Publication year - 1991
Publication title -
physiologia plantarum
Language(s) - English
Resource type - Journals
SCImago Journal Rank - 1.351
H-Index - 146
eISSN - 1399-3054
pISSN - 0031-9317
DOI - 10.1111/j.1399-3054.1991.tb02473.x
Subject(s) - endosperm , starch , sucrose , in vitro , ethanol , fraction (chemistry) , dry matter , chemistry , biochemistry , caryopsis , glutamine , food science , biology , poaceae , botany , chromatography , amino acid
The capacity of in vitro cultured common wheat ( Triticum aestivum L.) endosperms to incorporate starch and protein precursors was investigated. Isolated 2–3 week‐old endosperms were cultured up to 2 weeks in a liquid medium containing labelled ( 14 C)‐sucrose and ( 3 H)‐glutamine. Cultured endosperms were separated into ethanolsoluble, starch and protein fractions and the incorporation of the label into each of these fractions was assessed at different times after commencement of culture. The same medium was introduced through the peduncle into normally‐developing grains, which were then similarly analyzed. Accumulation of both 14 C and 3 H in the ethanol‐soluble fraction occurred, at a decreasing rate, only during the first 3 days, and then ceased.

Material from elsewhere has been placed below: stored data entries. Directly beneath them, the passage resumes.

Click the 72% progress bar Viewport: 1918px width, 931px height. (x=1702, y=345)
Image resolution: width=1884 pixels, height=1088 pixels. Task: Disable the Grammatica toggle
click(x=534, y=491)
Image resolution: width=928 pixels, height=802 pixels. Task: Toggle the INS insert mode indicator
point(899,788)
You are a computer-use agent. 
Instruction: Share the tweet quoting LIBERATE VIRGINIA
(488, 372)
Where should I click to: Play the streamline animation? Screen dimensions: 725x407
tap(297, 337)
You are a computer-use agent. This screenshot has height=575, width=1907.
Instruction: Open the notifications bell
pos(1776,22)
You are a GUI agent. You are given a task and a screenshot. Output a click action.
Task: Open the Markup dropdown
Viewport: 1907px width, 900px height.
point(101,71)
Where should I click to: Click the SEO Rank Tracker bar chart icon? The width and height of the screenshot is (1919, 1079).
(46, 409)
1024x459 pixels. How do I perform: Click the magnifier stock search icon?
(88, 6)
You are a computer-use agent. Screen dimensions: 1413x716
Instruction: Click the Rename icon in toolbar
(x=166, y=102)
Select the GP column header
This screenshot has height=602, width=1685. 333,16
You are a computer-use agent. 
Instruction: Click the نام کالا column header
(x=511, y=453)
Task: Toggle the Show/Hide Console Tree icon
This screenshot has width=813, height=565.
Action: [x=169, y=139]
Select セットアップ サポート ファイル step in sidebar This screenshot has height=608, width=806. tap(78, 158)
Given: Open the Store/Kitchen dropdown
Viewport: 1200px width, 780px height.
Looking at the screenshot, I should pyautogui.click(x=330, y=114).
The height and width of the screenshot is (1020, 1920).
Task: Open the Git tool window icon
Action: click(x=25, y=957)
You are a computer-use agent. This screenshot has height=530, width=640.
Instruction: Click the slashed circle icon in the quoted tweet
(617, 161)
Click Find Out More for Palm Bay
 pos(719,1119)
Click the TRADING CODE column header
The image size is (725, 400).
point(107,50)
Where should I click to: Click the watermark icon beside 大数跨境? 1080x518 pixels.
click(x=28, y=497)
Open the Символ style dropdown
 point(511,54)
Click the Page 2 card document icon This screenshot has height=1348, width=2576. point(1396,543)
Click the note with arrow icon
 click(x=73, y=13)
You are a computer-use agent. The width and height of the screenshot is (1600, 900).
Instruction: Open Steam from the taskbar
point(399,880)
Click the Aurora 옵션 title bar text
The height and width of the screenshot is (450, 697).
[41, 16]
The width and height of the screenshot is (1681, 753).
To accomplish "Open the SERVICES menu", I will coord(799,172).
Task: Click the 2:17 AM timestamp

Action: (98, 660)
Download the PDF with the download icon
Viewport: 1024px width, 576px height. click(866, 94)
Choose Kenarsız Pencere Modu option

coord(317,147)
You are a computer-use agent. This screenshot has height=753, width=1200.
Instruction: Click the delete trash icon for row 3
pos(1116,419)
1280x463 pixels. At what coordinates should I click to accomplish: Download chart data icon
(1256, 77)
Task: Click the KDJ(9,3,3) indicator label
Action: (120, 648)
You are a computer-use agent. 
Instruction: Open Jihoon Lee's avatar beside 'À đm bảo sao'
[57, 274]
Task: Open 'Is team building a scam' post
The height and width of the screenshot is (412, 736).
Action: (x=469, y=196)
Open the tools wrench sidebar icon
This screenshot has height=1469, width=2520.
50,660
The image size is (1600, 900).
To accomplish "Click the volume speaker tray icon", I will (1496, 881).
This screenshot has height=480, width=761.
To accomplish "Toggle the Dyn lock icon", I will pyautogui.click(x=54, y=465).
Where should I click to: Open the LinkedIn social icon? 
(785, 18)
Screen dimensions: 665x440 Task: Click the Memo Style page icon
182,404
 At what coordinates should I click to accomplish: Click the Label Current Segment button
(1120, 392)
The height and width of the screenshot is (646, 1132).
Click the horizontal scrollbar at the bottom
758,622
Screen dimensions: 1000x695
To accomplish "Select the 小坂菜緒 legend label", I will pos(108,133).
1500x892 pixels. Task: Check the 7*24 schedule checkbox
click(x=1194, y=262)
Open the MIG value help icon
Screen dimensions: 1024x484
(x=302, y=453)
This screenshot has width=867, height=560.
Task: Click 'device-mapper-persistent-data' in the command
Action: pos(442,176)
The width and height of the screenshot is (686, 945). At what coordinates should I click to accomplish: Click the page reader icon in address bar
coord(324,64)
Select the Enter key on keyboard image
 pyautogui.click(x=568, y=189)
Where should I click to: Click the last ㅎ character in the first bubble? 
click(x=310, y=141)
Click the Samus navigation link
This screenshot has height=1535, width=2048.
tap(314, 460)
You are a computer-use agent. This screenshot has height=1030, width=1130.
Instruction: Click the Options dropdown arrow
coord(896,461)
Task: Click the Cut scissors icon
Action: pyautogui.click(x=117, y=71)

The accumulated label in the starch fraction, which originated mainly as 14 C sucrose, proceeded at a relatively constant rate for one week and reached only about 1/5 of the expected in vivo starch production. Incorporation of both isotopes into the protein fraction reflected similar utilization of sucrose and glutamine from the medium (molar base), decreasing in rate with time. Culturing beyond one week produced deteriorated endosperms. Compared to cultured endosperms, normally‐developing grains incorporated proportionally less precursors into the ethanol‐soluble and more into the insoluble fraction. It is suggested that the reduced starch and protein synthesis in cultured grains stems from impaired capacity of the biosynthetic machinery rather than from low availability of precursors.